*** Opening DOCUMENT EXTRACT ***

RoboStressBench: Benchmarking VLM Robustness to Physical Visual Stress in Embodied Scenes
Abstract Overview
RoboStressBench is a benchmark for evaluating vision-language model robustness to physical visual stress in embodied scenes, rather than only on clean images or synthetic corruptions. The paper formulates visual stress through an image-formation perspective and organizes it into four physically grounded dimensions: Material, Viewpoint, Lighting, and Geometry. The benchmark is built from filtered real cases, controlled stress synthesis, and additional real-world collection, yielding an approximately 7.2K-example dataset that supports both multiple-choice VQA and grounding tasks. Using this setup, the authors evaluate 16 state-of-the-art VLMs and analyze how different stress factors affect recognition, reasoning, planning, and localization-related behavior.
Novelty
The main novelty is a physically grounded robustness benchmark for VLMs in embodied scenes that defines stress using image-formation factors rather than generic digital perturbations. The work is also distinctive in pairing the benchmark with StressDART, a test-time detect-and-rectify pipeline that uses explicit stress diagnosis before reasoning.
Results
Across 16 evaluated VLMs, performance remains unsaturated under physical visual stress: the best overall accuracy reported is 58.1%, and strong commercial models score 44.8% and 46.2%. The analysis shows that scaling generally improves average performance but does not remove stress-specific weaknesses, with geometry stress particularly harmful for localization and spatial reasoning tasks. The proposed StressDART improves a Qwen3-VL-4B baseline from 43.2% to 49.0% when reasoning over original plus rectified images.
Key Points
- RoboStressBench organizes embodied-scene visual stress into four interpretable dimensions—Material, Viewpoint, Lighting, and Geometry—and supports both VQA and grounding evaluation.
- The benchmark reveals task-dependent failure modes: for example, geometry-related stress strongly degrades grounding and spatial reasoning, while material and lighting stress more often affect recognition and state understanding.
- StressDART provides a parameter-free test-time intervention that detects the dominant stressor and applies targeted rectification, yielding measurable robustness gains over the baseline model.

*** Closing DOCUMENT EXTRACT ***

## EXERCISE TASKS
- a) Translate this sentence from the RoboStressBench summary into Spanish: "The proposed StressDART improves a Qwen3-VL-4B baseline from 43.2% to 49.0% when reasoning over original plus rectified images."
- b) Name every physically grounded dimension of visual stress defined in the RoboStressBench summary.

*** Opening MATERIAL SHOWN ***

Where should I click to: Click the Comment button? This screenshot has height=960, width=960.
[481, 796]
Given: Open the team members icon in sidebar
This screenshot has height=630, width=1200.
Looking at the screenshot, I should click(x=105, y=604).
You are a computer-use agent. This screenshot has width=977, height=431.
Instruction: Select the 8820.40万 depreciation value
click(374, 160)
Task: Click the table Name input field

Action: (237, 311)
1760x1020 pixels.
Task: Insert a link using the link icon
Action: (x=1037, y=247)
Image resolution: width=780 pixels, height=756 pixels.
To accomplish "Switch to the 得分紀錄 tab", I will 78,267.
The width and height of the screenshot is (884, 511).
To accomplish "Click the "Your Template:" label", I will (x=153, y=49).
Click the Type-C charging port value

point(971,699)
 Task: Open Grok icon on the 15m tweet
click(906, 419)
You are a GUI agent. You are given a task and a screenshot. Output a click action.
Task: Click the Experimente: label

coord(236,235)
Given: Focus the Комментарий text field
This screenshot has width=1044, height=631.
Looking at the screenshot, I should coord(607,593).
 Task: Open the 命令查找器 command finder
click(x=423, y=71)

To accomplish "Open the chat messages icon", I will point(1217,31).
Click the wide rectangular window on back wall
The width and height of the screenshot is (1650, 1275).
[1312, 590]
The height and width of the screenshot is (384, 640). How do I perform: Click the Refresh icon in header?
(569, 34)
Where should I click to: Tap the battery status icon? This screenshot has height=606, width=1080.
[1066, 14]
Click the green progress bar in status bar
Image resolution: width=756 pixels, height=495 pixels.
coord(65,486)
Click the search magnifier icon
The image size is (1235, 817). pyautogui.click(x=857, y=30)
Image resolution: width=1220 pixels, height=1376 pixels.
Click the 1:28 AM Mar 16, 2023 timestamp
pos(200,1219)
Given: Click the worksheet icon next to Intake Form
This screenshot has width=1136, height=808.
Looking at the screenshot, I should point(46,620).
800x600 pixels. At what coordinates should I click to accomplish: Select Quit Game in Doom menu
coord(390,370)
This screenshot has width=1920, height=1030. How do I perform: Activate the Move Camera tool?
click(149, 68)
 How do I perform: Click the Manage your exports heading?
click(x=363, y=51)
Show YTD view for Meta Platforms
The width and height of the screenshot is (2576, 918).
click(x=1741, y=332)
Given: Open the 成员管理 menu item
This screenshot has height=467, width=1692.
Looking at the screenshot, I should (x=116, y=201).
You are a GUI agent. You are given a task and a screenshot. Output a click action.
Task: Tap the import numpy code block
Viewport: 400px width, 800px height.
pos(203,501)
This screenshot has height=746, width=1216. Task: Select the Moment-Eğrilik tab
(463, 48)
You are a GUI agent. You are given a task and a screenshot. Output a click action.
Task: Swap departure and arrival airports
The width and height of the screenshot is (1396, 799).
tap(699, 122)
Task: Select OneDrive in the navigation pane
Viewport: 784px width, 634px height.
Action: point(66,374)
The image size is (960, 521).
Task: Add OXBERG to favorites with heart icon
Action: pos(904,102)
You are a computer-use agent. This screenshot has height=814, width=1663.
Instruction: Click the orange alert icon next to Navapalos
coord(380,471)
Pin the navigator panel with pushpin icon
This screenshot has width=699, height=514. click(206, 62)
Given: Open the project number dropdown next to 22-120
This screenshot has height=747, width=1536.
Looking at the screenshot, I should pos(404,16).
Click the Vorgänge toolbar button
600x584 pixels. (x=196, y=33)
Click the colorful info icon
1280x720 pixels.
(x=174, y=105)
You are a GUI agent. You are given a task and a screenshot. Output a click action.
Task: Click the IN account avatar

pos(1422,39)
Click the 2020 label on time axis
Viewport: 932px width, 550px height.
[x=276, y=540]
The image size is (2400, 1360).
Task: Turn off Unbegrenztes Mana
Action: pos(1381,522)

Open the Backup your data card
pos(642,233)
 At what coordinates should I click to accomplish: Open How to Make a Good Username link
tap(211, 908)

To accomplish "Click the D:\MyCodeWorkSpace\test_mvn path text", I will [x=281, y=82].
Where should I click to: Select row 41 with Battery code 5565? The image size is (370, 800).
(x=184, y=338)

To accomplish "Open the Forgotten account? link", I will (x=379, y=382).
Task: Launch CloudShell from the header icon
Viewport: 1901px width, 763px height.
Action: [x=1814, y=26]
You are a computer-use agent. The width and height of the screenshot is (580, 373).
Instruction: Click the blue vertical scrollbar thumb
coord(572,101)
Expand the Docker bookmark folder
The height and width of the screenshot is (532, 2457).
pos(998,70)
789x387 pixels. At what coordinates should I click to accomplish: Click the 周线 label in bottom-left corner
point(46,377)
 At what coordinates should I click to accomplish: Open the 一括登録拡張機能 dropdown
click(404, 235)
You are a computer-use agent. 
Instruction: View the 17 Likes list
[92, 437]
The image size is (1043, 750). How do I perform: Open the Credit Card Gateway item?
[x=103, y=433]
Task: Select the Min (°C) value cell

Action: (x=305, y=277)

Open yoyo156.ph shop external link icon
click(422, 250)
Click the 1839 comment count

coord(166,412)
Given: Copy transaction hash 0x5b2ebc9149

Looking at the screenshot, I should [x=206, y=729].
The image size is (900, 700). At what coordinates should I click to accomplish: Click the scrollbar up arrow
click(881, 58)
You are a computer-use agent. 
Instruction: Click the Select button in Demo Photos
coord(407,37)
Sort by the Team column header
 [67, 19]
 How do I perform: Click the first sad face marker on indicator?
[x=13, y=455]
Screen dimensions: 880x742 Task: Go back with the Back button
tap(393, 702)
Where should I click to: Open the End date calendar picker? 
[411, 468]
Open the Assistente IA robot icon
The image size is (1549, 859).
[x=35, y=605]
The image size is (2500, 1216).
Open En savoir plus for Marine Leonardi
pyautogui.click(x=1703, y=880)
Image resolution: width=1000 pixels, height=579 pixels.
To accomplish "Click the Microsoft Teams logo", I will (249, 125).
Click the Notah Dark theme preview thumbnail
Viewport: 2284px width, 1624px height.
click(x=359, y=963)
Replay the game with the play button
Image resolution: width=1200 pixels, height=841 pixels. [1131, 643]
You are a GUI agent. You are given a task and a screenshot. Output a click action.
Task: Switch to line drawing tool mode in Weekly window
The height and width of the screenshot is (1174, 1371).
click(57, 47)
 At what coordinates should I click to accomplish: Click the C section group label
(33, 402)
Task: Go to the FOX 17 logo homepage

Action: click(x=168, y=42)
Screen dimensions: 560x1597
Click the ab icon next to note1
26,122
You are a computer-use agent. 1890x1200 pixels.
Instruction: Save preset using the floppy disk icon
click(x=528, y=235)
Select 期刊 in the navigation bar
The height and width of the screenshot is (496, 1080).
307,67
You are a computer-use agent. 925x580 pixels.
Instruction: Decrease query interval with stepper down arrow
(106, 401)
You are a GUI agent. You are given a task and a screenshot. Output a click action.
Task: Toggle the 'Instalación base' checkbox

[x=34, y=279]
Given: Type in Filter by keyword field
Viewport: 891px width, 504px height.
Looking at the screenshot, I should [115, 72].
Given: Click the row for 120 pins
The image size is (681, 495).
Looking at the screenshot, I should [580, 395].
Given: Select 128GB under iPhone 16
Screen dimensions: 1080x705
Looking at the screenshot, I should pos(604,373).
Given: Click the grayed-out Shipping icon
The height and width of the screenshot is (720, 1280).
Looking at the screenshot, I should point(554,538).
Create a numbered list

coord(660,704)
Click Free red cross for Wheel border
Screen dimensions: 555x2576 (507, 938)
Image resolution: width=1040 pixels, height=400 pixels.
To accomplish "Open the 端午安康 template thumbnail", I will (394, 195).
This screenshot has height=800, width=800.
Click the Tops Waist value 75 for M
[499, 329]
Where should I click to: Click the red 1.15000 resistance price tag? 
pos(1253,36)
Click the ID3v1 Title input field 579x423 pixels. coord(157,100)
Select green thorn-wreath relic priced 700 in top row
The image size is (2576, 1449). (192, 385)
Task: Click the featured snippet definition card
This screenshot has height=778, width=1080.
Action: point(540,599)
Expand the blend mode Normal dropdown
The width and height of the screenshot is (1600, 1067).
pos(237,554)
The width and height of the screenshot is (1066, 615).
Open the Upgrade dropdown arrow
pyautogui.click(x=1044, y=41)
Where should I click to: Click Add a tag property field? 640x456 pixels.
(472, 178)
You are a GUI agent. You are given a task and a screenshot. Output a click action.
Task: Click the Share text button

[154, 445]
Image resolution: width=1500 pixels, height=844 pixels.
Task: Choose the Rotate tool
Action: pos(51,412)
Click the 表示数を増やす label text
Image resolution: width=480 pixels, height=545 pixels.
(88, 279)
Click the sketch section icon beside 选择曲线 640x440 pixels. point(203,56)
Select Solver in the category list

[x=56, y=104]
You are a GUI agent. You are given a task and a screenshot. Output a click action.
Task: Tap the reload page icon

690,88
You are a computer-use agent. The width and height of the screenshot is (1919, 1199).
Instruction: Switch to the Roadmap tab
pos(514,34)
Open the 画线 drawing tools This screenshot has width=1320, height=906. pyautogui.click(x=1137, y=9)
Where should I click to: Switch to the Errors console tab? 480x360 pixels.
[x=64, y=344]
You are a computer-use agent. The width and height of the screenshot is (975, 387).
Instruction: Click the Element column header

*** Closing MATERIAL SHOWN ***

## EXERCISE ANSWERS
- a) El StressDART propuesto mejora una línea base Qwen3-VL-4B del 43,2 % al 49,0 % al razonar sobre las imágenes originales más las rectificadas.

- b) Material, Viewpoint, Lighting, Geometry